When Griffin became commander of the First Division, Sweitzer was temporarily his successor in brigade command, including at the Battle of Fredericksburg. Subsequently, Sweitzer returned to his regimental role. He resumed command of the brigade at the Battle of Chancellorsville, succeeding Col. James McQuade. (McQuade was senior to Sweitzer, but he had missed Fredericksburg.)

===Gettysburg===
At the Battle of Gettysburg, the V Corps arrived early on July 2, 1863, after a hard march from Unionville, Maryland. The First Division, temporarily led by Brig. Gen. James Barnes, was sent to the left flank to aid III Corps. Sweitzer’s brigade and that of Col. William S. Tilton went into action between the Wheatfield and the Peach Orchard. (The Third Brigade, under Col. Strong Vincent, was detached and sent to Little Round Top.) The two brigades were deployed at a perpendicular angle to one another, making their position difficult to maintain under attack. After enduring Confederate assaults, General Barnes decided to withdraw from an exposed position. Sweitzer’s report describes the order to withdraw as "peremptory".

Sweitzer’s command, however, was sent back into the fight, entering the Wheatfield. It was flanked, however, by Confederate Brig. Gen. William T. Wofford's brigade, suffering serious losses. Col. Harrison Jeffords of the 4th Michigan Infantry Regiment was killed when Confederate soldiers tried to capture his regiment’s flag. The brigade withdrew toward Little Round Top and was positioned in that vicinity for the remainder of the battle. It later participated in the retreat of the Confederate army. Sweitzer had only three regiments present (the 9th Massachusetts Infantry Regiment was on detached duty). He reported that his regiments lost 466 out of 1,010 present on the field.

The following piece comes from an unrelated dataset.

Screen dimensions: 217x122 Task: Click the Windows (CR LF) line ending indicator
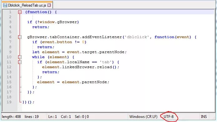coord(143,117)
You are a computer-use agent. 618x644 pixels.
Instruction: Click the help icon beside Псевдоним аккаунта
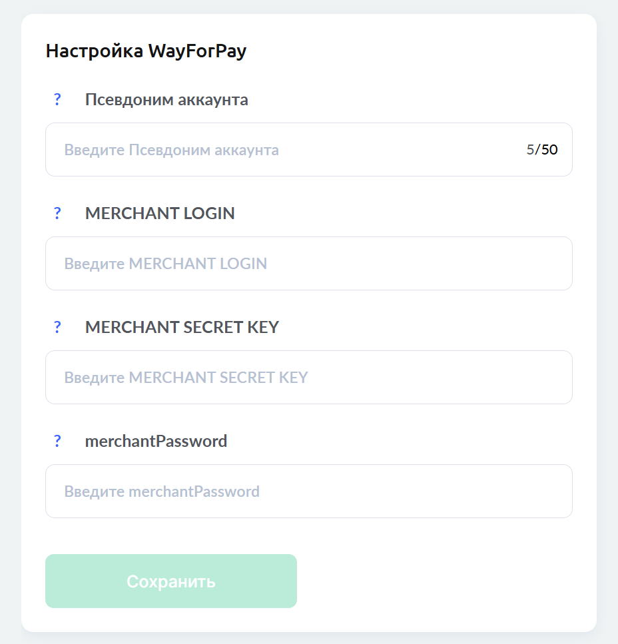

Sweitzer retained his brigade in the autumn of 1863, participating in the earlier stages of the Bristoe campaign and in the Mine Run campaign.

===After Gettysburg===
When the Army of the Potomac was reorganized preceding Lt. Gen. Ulysses S. Grant's Overland Campaign, Sweitzer retained brigade command in Griffin’s First Division. His brigade absorbed Tilton’s 22nd Regiment Massachusetts Volunteer Infantry. Sweitzer led the brigade at the Battle of the Wilderness and the Battle of Spotsylvania. Sweitzer distinguished himself at the Battle of North Anna, holding the exposed right flank of V Corps during a Confederate attack near Jericho Mills. He also commanded these troops at the Battle of Cold Harbor and the early stages of the siege of Petersburg.

Sweitzer was mustered out with his regiment on July 13, 1864. He received a brevet promotion to the rank of brigadier general for "war service" on March 13, 1865.

==Postbellum activities==
After leaving the army, Sweitzer settled in Pittsburgh and resumed his legal practice there. Sweitzer died at his home in Allegheny City on November 9, 1888, and was buried at Allegheny Cemetery.

==Family==
His younger brother Nelson Bowman Sweitzer (December 12, 1828 – March 7, 1898) was an 1853 West Point graduate and career cavalry officer who was also brevetted brigadier general for his Civil War service as colonel of the 16th New York Cavalry Regiment.